— Хаос бытия лишь следствие взаимодействия главных сил — вселенной и человека.
— Да вы философ! Завидую вам.
— У меня перед вами одно только преимущество, мне осталось жить меньше.
Воздвиженский ошибался, ему предстояло жить еще больше двадцати лет, а Юрию меньше двух.
— Вы так мало цените жизнь?
— Как вам ответить, Юра?.. Жизнь нельзя ценить меньше или больше. Или вы ее цените, или… смотрите со стороны. Я так думаю.
— И это можно… смотреть со стороны?
— Я стараюсь. Однако не уверен, что уже преодолел себя.
— А что делать мне?
— Ваш путь, кажется, определился.
— И что бы вы сделали на моем месте?
— Боюсь, что никто и никогда не может оказаться на месте, предназначенном для другого.

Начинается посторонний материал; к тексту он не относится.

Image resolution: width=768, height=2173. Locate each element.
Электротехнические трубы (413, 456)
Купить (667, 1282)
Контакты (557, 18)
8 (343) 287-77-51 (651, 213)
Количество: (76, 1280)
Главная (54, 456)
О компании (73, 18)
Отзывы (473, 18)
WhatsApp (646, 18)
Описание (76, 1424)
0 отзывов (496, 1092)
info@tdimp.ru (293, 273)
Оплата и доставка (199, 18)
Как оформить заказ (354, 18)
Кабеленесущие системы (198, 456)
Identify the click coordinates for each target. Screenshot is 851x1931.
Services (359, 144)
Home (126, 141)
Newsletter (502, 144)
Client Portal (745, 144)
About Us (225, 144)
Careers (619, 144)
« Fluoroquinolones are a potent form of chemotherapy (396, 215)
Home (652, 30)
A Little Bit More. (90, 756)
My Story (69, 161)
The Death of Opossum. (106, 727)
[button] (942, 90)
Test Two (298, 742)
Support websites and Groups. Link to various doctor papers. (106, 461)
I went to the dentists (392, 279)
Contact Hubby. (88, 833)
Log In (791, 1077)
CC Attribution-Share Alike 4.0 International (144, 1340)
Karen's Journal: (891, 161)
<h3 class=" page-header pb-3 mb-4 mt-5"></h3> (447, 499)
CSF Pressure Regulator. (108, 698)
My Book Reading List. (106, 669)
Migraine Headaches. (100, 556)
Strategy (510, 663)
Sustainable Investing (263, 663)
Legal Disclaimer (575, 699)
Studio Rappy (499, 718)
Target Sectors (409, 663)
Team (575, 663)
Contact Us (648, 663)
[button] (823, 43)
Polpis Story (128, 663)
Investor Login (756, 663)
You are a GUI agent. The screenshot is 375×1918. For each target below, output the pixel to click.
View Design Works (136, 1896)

— Почему же? Идешь в наступление, спотыкаешься о кочку, невольно ступаешь в сторону, и тут твое место в цепи занимает другой и получает пулю, направленную в тебя. Только потому, что оказался на твоем месте.
— Нет. Вы не ушли от своей пули. Вы лишь посторонились, пропуская чужую пулю.
— Так просто?
— Пожалуй.
— Вы верите в предназначение?
— Да. Мир только представляется нам хаотичным. Мы не можем его понять и боимся сознаться, что он непостижим, а следовательно, и независим от нашей воли, наших усилий, даже мольбы, которую мы вкладываем в молитву.
— Вы отвергаете религию?
— Маленьким я был очень религиозен. Я ведь из семьи священнослужителей.
— А теперь?
Воздвиженский ответил не сразу.
— Я не изменился. Но изменился мой бог. Теперь мне понятнее мнение греков о том, что мир создан плохими богами.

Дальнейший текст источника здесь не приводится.